MATERIAL:
● ● ● ●
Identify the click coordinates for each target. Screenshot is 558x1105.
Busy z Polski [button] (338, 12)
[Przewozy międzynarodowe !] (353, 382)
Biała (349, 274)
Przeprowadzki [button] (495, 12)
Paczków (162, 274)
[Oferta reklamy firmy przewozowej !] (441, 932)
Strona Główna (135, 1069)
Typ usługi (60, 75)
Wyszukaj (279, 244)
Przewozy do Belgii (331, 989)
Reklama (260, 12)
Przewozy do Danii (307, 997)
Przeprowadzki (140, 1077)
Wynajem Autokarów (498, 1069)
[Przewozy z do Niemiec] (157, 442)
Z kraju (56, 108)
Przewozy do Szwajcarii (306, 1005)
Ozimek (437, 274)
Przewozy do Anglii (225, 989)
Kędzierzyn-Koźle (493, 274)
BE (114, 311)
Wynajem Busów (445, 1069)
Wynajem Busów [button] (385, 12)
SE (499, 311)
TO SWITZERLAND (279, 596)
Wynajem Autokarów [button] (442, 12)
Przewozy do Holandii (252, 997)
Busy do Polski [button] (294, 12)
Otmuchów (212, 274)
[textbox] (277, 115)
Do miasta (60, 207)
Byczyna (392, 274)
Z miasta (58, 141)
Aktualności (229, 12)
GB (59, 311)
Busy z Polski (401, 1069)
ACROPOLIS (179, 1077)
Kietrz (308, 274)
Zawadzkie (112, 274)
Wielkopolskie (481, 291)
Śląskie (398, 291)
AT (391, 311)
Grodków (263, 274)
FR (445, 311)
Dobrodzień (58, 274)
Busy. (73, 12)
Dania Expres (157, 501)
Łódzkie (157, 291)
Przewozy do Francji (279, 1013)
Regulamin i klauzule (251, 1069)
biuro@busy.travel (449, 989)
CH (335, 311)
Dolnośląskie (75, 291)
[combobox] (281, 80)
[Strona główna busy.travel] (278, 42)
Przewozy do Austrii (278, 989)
● ● ● ●
WHAT THE TASK REQUIRES: Rewrite every line of the listing above, changing each "Wynajem" to "Najem" and leaving everything else as it is.

WRITTEN ANSWER:
Identify the click coordinates for each target. Screenshot is 558x1105.
Busy z Polski [button] (338, 12)
[Przewozy międzynarodowe !] (353, 382)
Biała (349, 274)
Przeprowadzki [button] (495, 12)
Paczków (162, 274)
[Oferta reklamy firmy przewozowej !] (441, 932)
Strona Główna (135, 1069)
Typ usługi (60, 75)
Wyszukaj (279, 244)
Przewozy do Belgii (331, 989)
Reklama (260, 12)
Przewozy do Danii (307, 997)
Przeprowadzki (140, 1077)
Najem Autokarów (498, 1069)
[Przewozy z do Niemiec] (157, 442)
Z kraju (56, 108)
Przewozy do Szwajcarii (306, 1005)
Ozimek (437, 274)
Przewozy do Anglii (225, 989)
Kędzierzyn-Koźle (493, 274)
BE (114, 311)
Najem Busów (445, 1069)
Najem Busów [button] (385, 12)
SE (499, 311)
TO SWITZERLAND (279, 596)
Najem Autokarów [button] (442, 12)
Przewozy do Holandii (252, 997)
Busy do Polski [button] (294, 12)
Otmuchów (212, 274)
[textbox] (277, 115)
Do miasta (60, 207)
Byczyna (392, 274)
Z miasta (58, 141)
Aktualności (229, 12)
GB (59, 311)
Busy z Polski (401, 1069)
ACROPOLIS (179, 1077)
Kietrz (308, 274)
Zawadzkie (112, 274)
Wielkopolskie (481, 291)
Śląskie (398, 291)
AT (391, 311)
Grodków (263, 274)
FR (445, 311)
Dobrodzień (58, 274)
Busy. (73, 12)
Dania Expres (157, 501)
Łódzkie (157, 291)
Przewozy do Francji (279, 1013)
Regulamin i klauzule (251, 1069)
biuro@busy.travel (449, 989)
CH (335, 311)
Dolnośląskie (75, 291)
[combobox] (281, 80)
[Strona główna busy.travel] (278, 42)
Przewozy do Austrii (278, 989)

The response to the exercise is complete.